However, neither Dunn nor Davis could play wide. At least Moyes had Thomas Gravesen, Lee Carsley, Tobias Linderoth, Li Tie, Leon Osman, Scot Gemmill and even Nyarko as options in the middle.

Hardly Champions League pedigree, but it was at least something for the manager to work with.

Both Carsley and wing-back Steve Watson shaped as legitimate options for the right of midfield, and it was Watson’s propensity to attack that appealed to Moyes and he was duly thrust out wide.

Ever since Niclas Alexandersson was brought in specifically for the position – only to be found out as nothing more than reserve quality – concerns over the gap on the right grew rapidly.
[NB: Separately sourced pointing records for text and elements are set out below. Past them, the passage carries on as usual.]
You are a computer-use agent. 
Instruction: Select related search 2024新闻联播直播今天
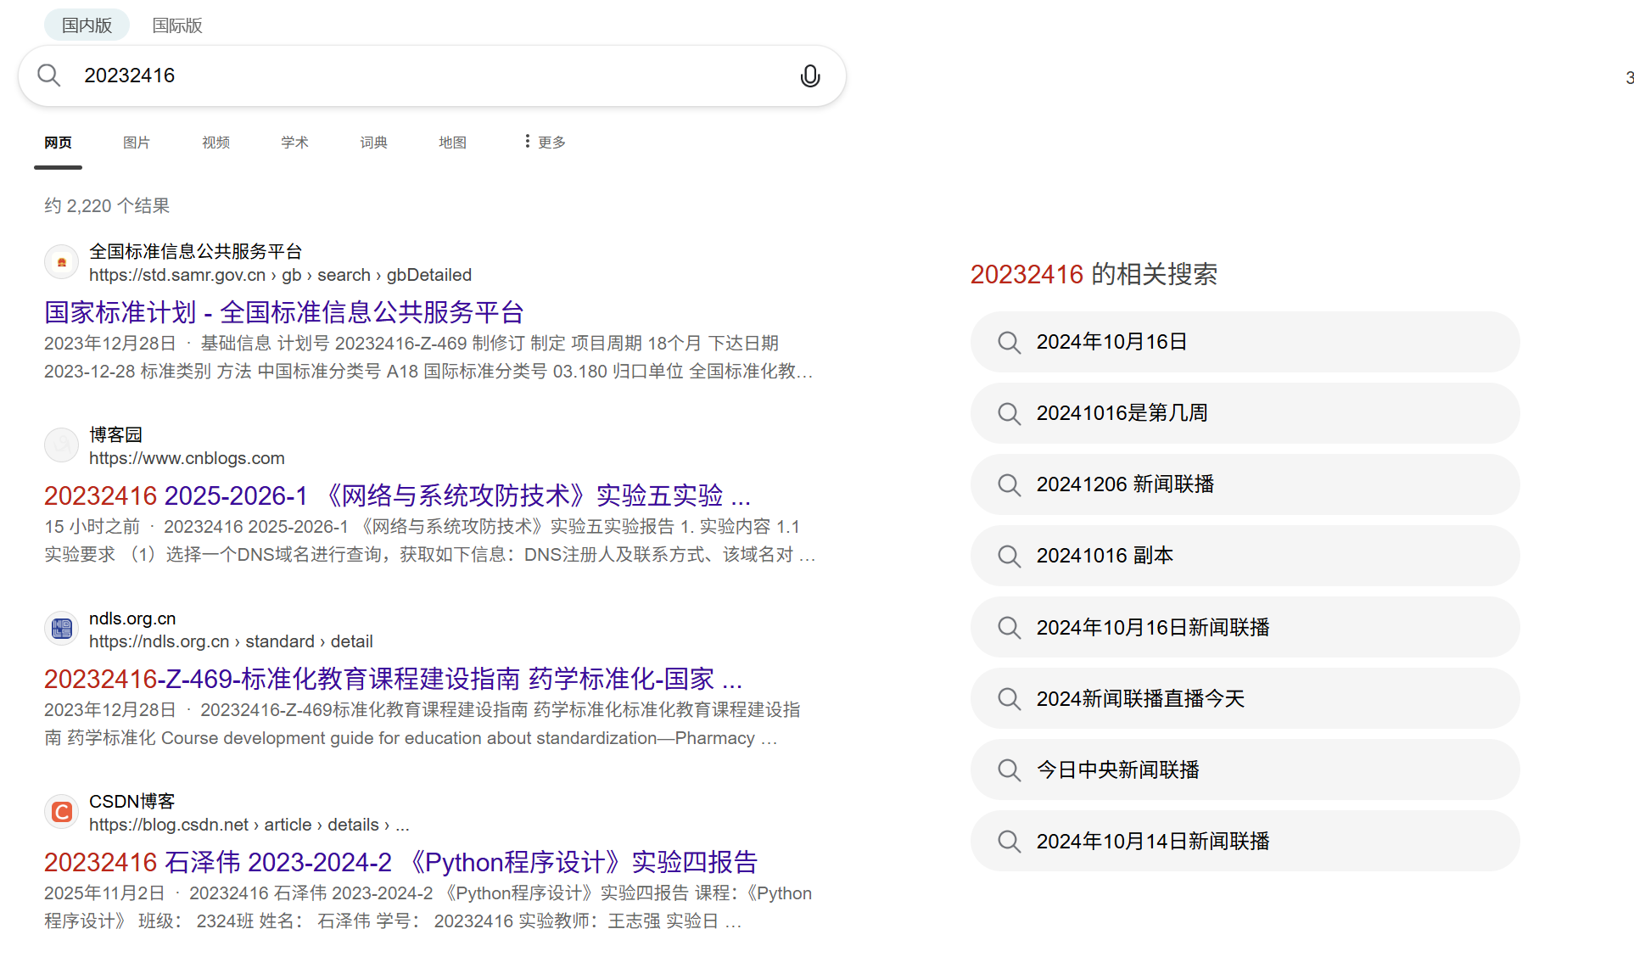point(1140,698)
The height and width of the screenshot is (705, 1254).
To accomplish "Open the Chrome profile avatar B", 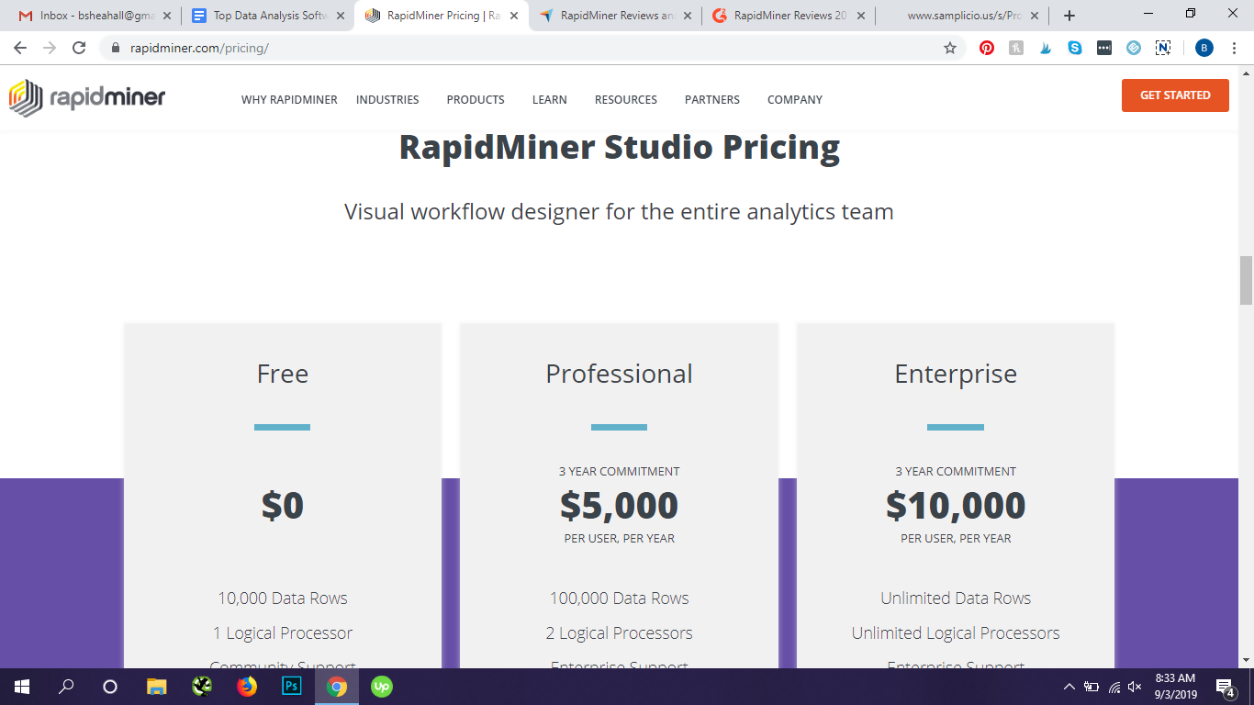I will click(x=1204, y=48).
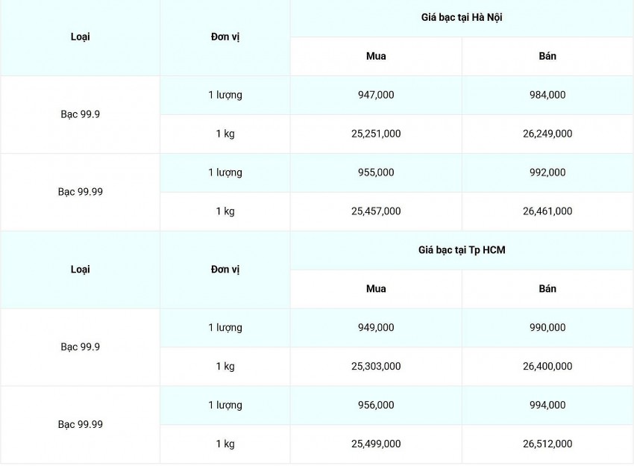Select the 984,000 sell price cell
The height and width of the screenshot is (466, 634).
(x=547, y=95)
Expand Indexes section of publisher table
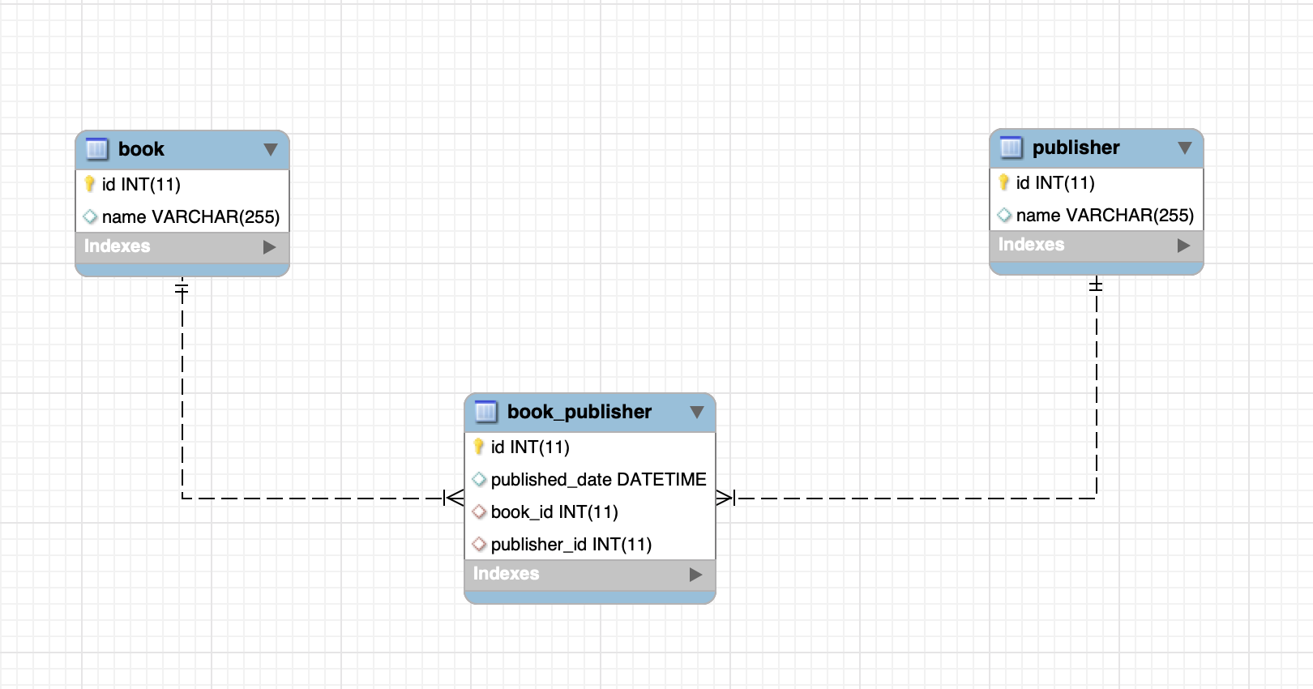The image size is (1313, 689). click(1184, 246)
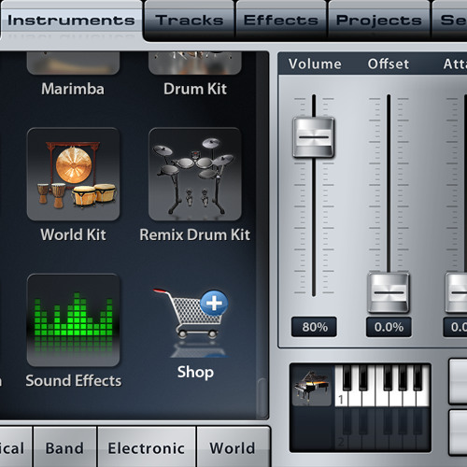
Task: Filter instruments by Band category
Action: click(x=64, y=447)
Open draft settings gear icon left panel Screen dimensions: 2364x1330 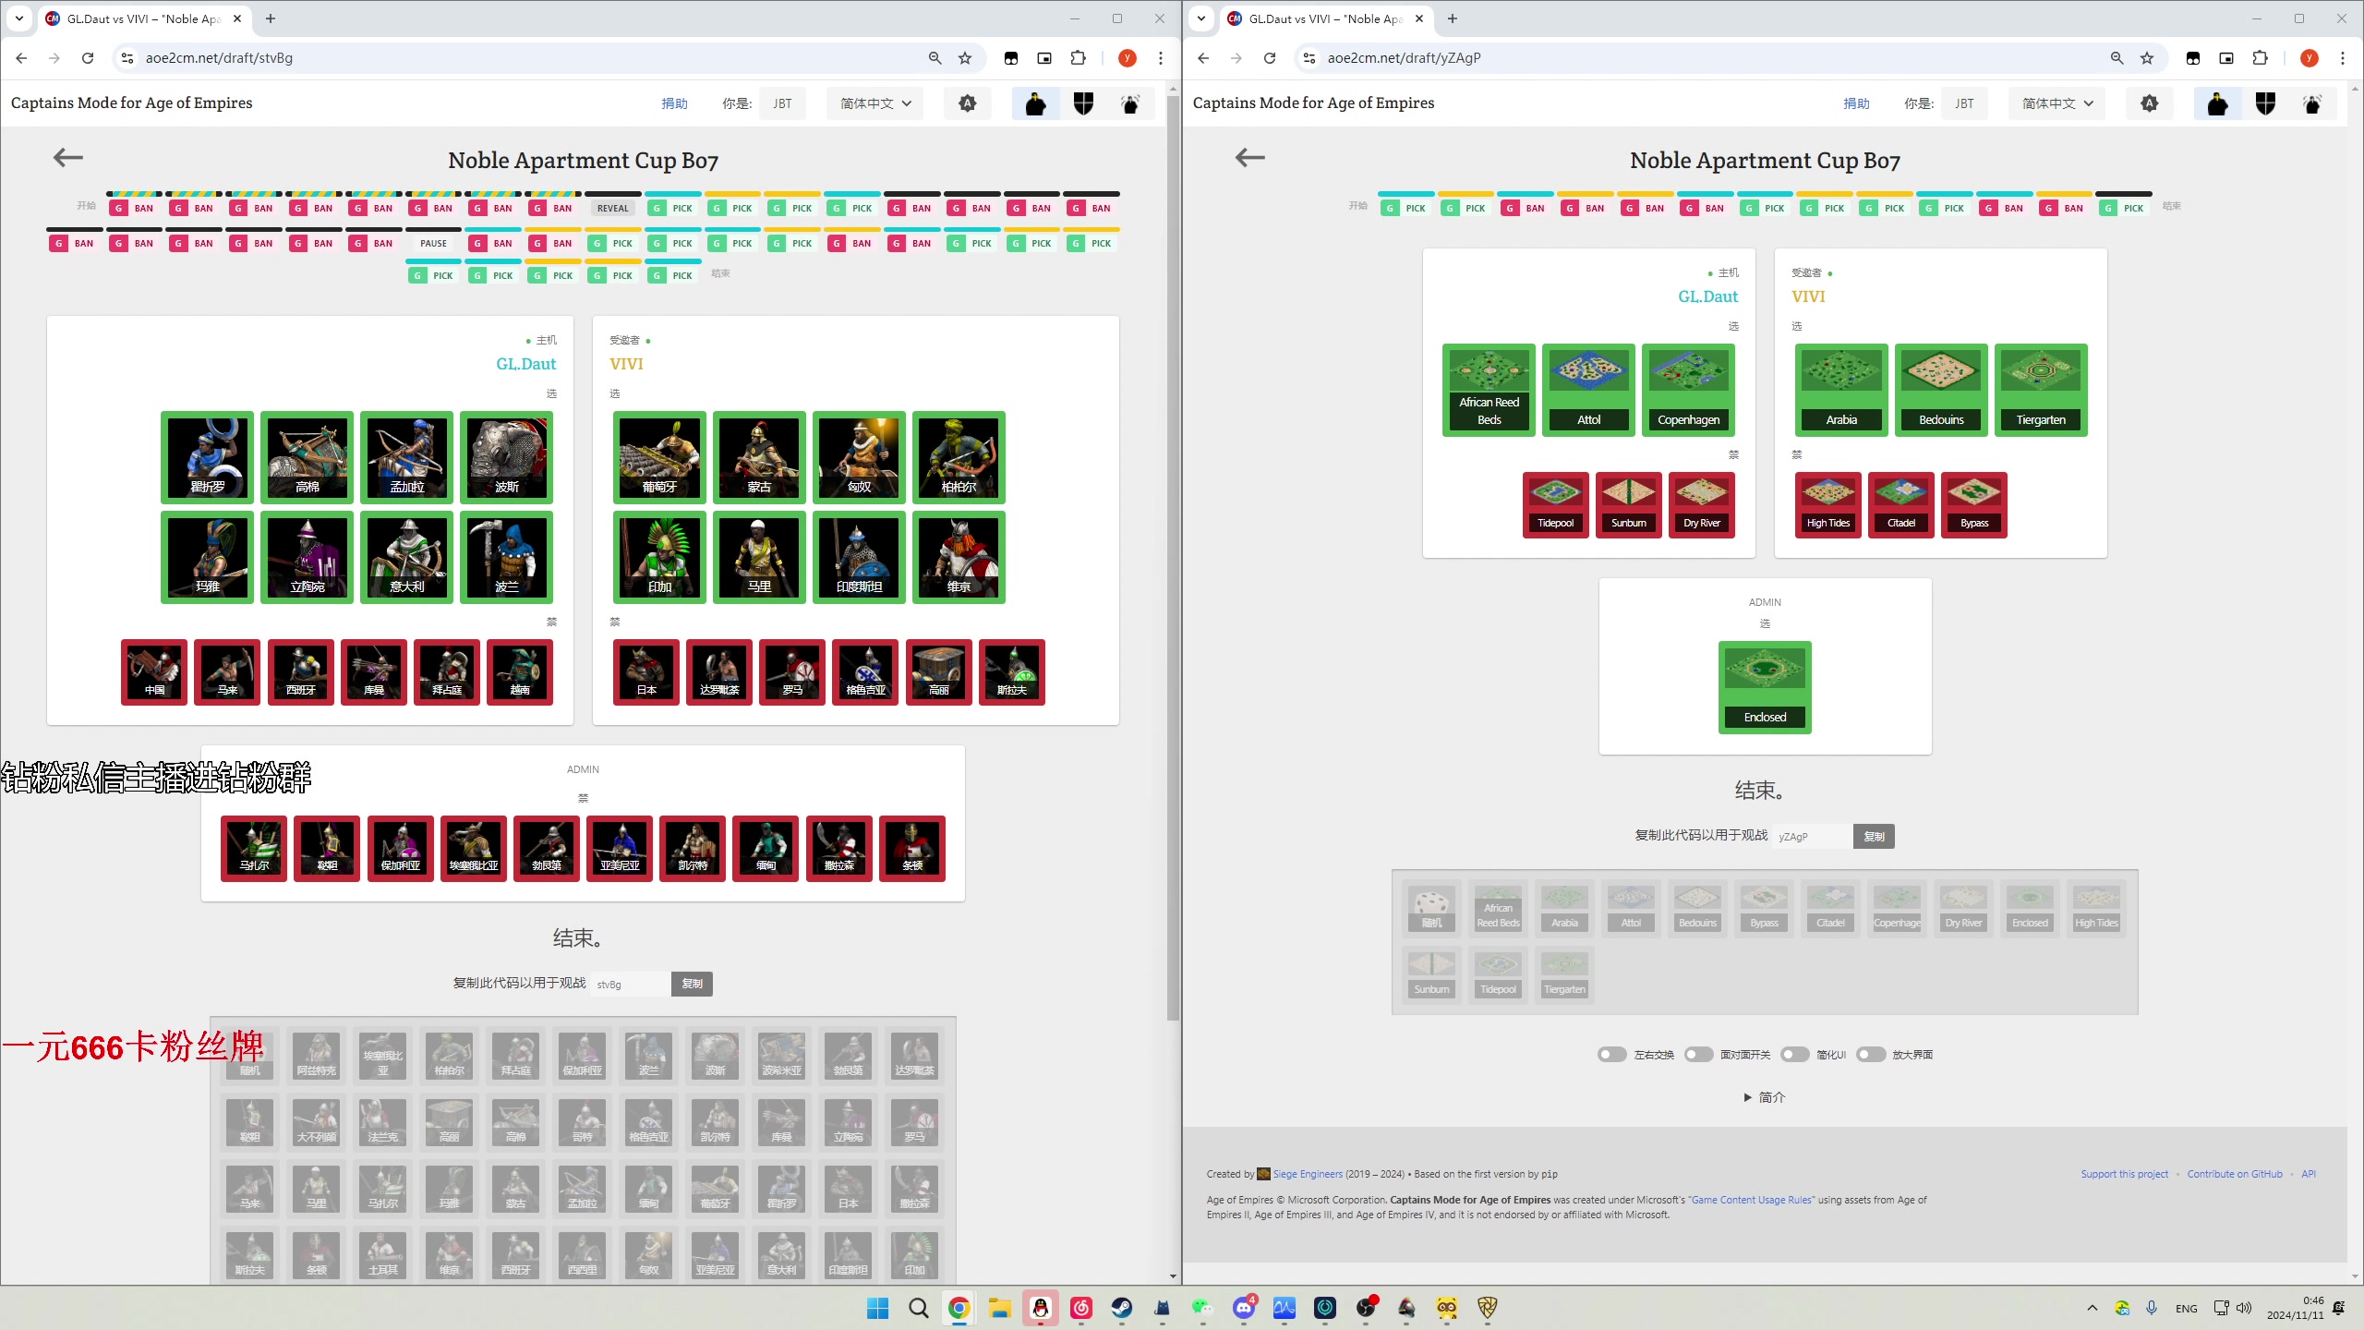(968, 103)
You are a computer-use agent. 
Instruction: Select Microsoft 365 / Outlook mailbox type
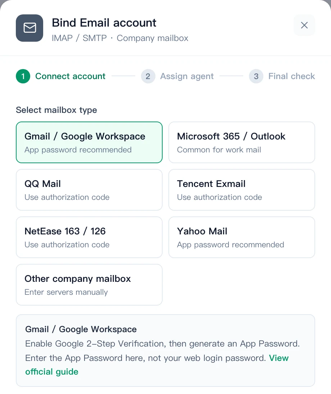(x=242, y=142)
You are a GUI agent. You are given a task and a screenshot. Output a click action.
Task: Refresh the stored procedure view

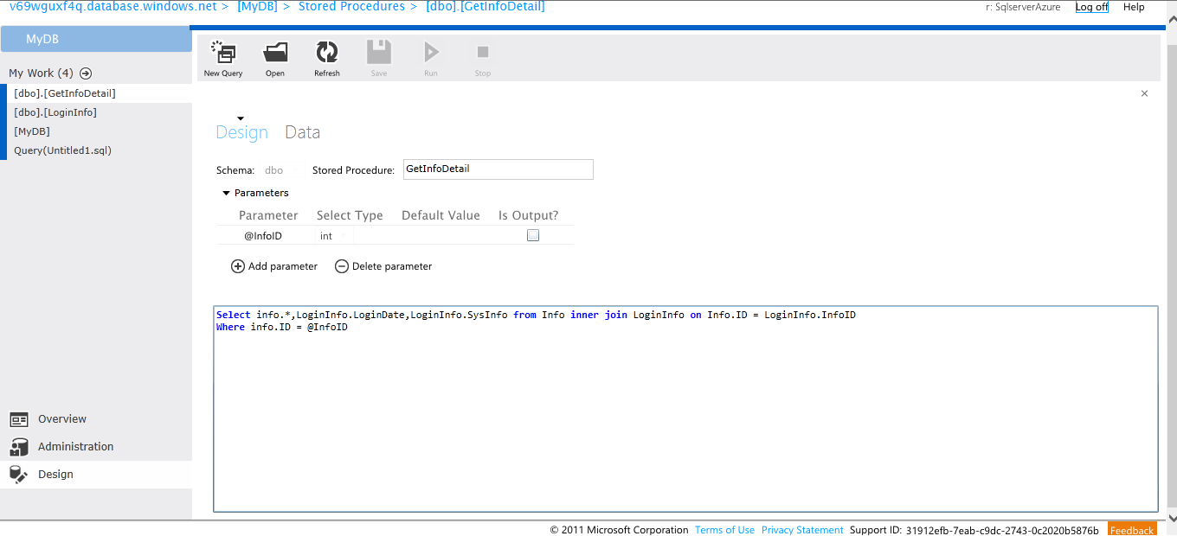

But as the season progressed, Watson allayed such fears, clinching the deal with a three-goal haul against Leeds.

The real problem however, was on the left.

While all-out defenders like Gary Naysmith or David Unsworth were considered virtually too one-dimensional outside of the back four, new singing James McFadden danced his way into the starting line-up with a combination of audacious trickery and confidence.

Kilbane was fronting up for the reserves, occasionally for the seniors from the substitute bench – but McFadden’s star was shining too brightly for the Irishman to be considered.

The questions were beginning to be asked. Was the mirth of Sunderland fans justified? Is this why they never wanted him? Was he brought in as a "panic buy" to appease the transfer appetite of ambition-starved fans?

With Watson succumbing to injury, McFadden joined Carsley, Rooney and Gravesen in unlikely four-man rotation on the right.

Suddenly, the original vacancy Kilbane had been brought in for had re-appeared, and Moyes called on his thinly-built Irish winger to plug the hole.

Kilbane started rather cautiously; reviews were generally focused more on the likes of Jeffers and Tomasz Radzinski spurning chance after chance, Martyn making save after save and Rooney incurring card after card.

McFadden’s star was starting to dim – as inevitably happens with one so young – and suddenly Kilbane found himself providing a necessary presence for Moyes.

By the time December rolled around, Kilbane was now ensconced on the left. Suddenly, the balls were flying thick and fast from out wide, and regularly finding the rejuvenated Duncan Ferguson or the once-again super sub Rooney.

And now as we approach the business end of the season, Kilbane is virtually the first name on the team sheet, as nobody seems even remotely capable of tipping the number 14 out of the first team side.

Add a pair of goals against Norwich and Wolverhampton to a recent scorching 25-yard drive against Fulham, and he’s hardly one who’s going to fade into the bright lights of Liverpool.

Those on the terraces are showing their support too – Everton fans on voted him as Player of the Month for December, and there’s a fair chance he’ll take it out for January as well, as his rich vein of form shows no signs of abating.

The Goodison faithful have been starved of world-class wingmen since the heady days of Andrei Kanchelskis and Anders Limpar, and while Kilbane is unlikely to ever be mentioned in the same breath, he is certainly giving his critics something to think about.